Asher Angel makes for a cute, convincing, misunderstood teenager. However, once Zachary Levi enters the frame as his superhero alter-ego, Angel’s performance seems pale by comparison. Levi steals the show with his amicable and energetic display of Shazam, although, he does look a little ‘old’ now. Mark Strong stands a class apart as the villain, Dr. Sivana and sets a new bar for the depiction of typically heartless, soul-less arch enemies. The understated highlight of this film is Jack Dylan Grazer who plays Freddy Freeman, a crippled boy and Billy’s brother turned best friend. Not your average side-kick, Grazer plays out the angst of being invisible and unimportant, commendable and somehow reminds me of a young Freddie Highmore. The chemistry of Levi and Grazer is a tribute to all brotherhood. Djimon Hounsou is startlingly unrecognisable as the wizard Shazam, seeking a ‘worthy’ successor to protect the human world from the Seven Deadly Sins. Needless to say, he gives a gripping, ‘applause worthy’ performance. Faithe Herman as the little Darla is innocently sweet and Grace Fulton as Mary gives an okay performance as the protective older sister who loves her family more than anything. The rest of the foster children (a.k.a the Shazam family) do a great job on the subsequent bonding, both as brothers and sisters and as superheroes. But the alter-ego, superhero counterparts of all the child actors (except of course, Zachary Levi) are average at best.

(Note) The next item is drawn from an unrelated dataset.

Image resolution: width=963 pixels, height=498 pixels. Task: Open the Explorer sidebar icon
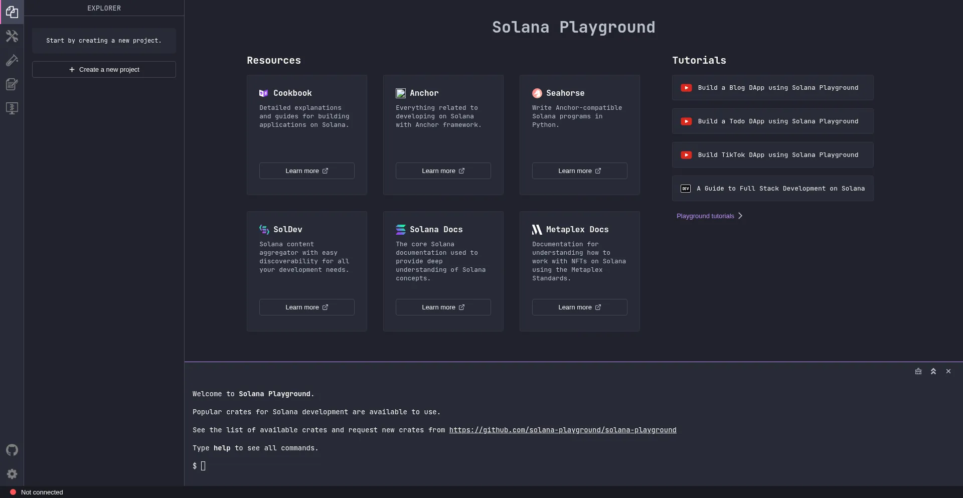click(x=12, y=12)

What makes for an interesting factoid and a hats off to DC’s thoughtful, creative skills, Shazam is actually an acronym for all the Greek Gods, whose superpowers our hero is blessed with. The wisdom of Solomon, the strength of Hercules, the stamina of Atlas, the power of Zeus, the courage of Achilles and the speed of Mercury; all of which come together to make SHAZAM. The fight between good and evil in this film, and everything in between, can be summed up in Zachary Levi’s dialogue, “What is the use of having power if you have nobody to share it with.” A delightfully engaging and all-rounder of a movie, Shazam is not to be missed. I give it 3.5 chirps.